When TCP option space is insufficient (e.g., IPv6 with tcp_timestamps
enabled), the original code jumped to out_unlock without clearing the
addr_signal flag. This caused mptcp_pm_add_timer to keep rescheduling
indefinitely without sending ADD_ADDR, preventing the endpoint list from
being traversed.
In a pure ACK scenario (indicated by drop_other_suboptions=true), if
the option space is insufficient to carry the ADD_ADDR suboption, it
is appropriate to drop this address signal to allow the timer handler
to move on to other addresses.
Fixes: 00cfd77b9063 ("mptcp: retransmit ADD_ADDR when timeout")

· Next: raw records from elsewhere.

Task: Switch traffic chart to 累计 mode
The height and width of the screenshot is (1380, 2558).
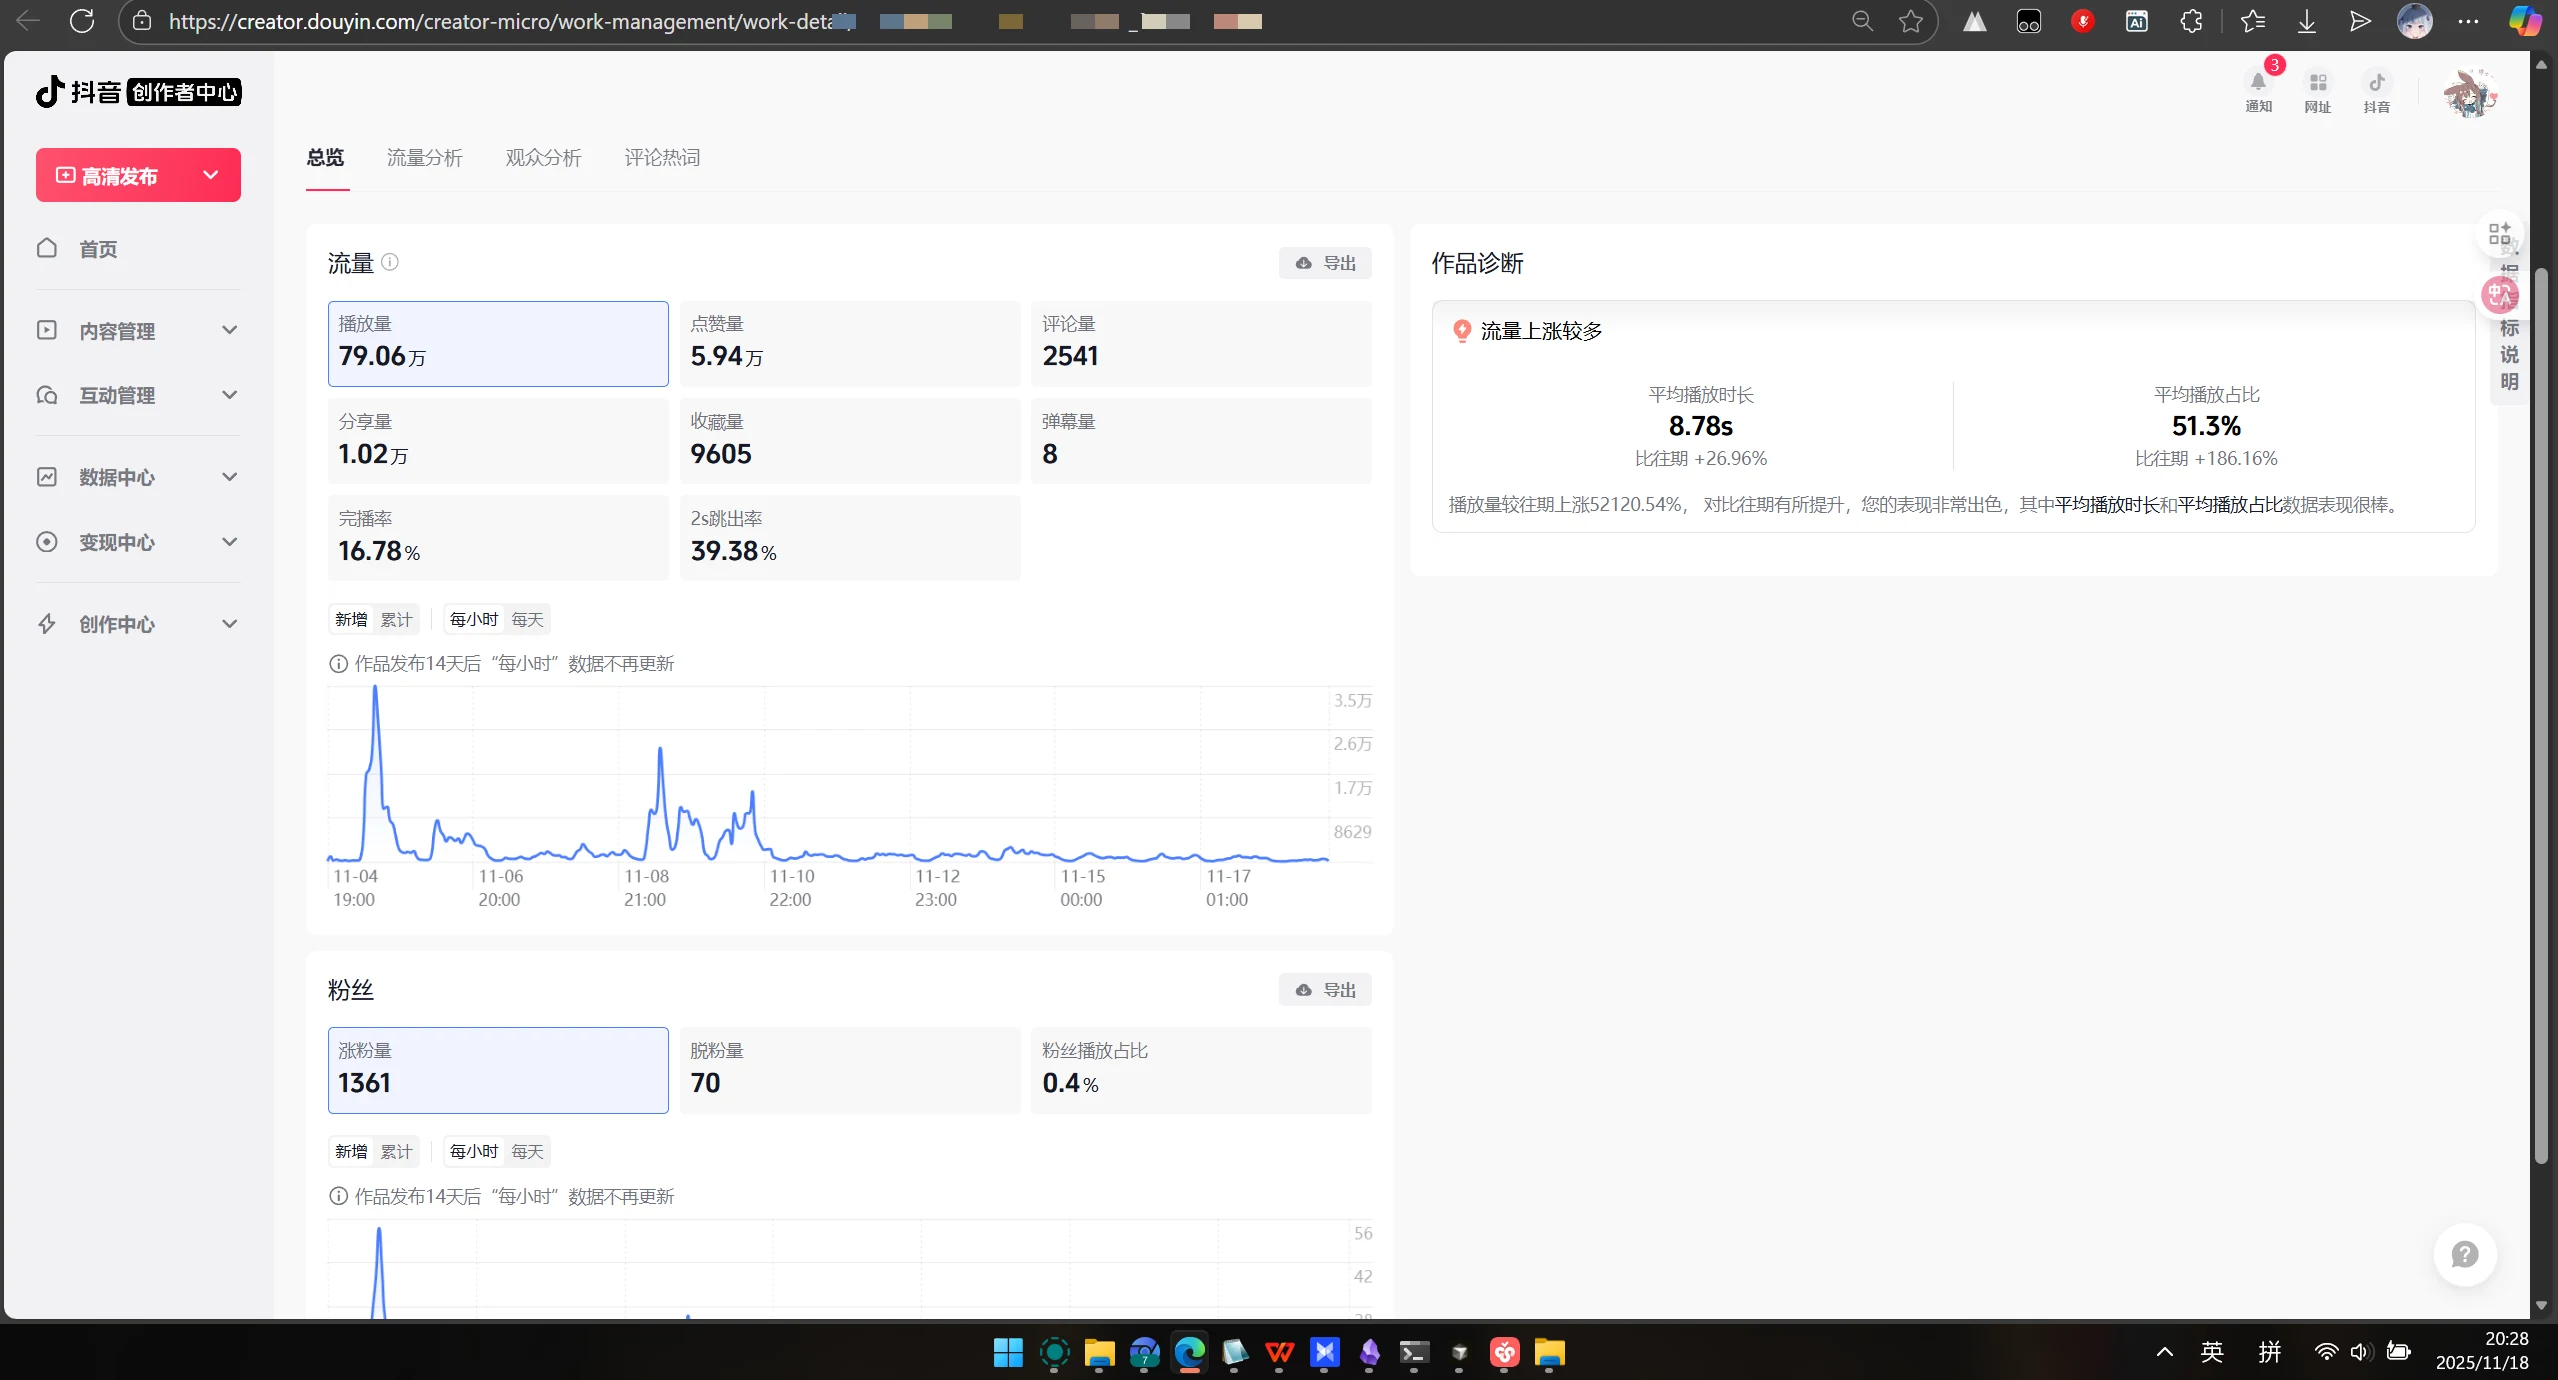Action: pos(397,619)
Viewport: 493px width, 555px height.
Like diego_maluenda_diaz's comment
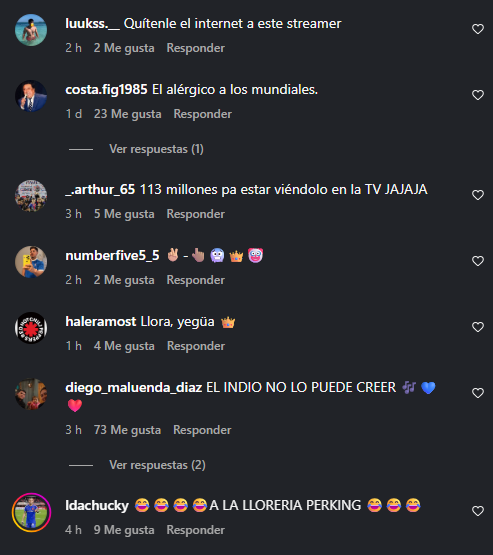coord(478,393)
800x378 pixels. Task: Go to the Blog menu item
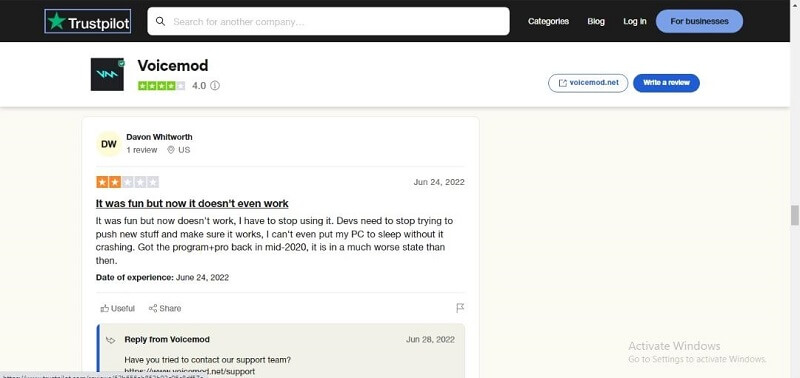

Signed-off-by: Li Xiasong <lixiasong1@huawei.com>
---
Seeking feedback on:
When announcing addresses to the peer, MPTCP sends a pure ACK packet
to carry MPTCP options (ADD_ADDR). In this scenario, if the option space
is insufficient for ADD_ADDR, clearing addr_signal would:
- Prevent the timer from retrying infinitely
- Allow the timer to continue traversing and processing other addresses
- Not block other subflow creation or address announcement operations
Is there any scenario where we should retry later instead of clearing
the address signal/echo flag? However, if a pure ACK doesn't have
enough space for the flag, subsequent packets won't either.
---
net/mptcp/pm.c | 17 ++++++++---------
1 file changed, 8 insertions(+), 9 deletions(-)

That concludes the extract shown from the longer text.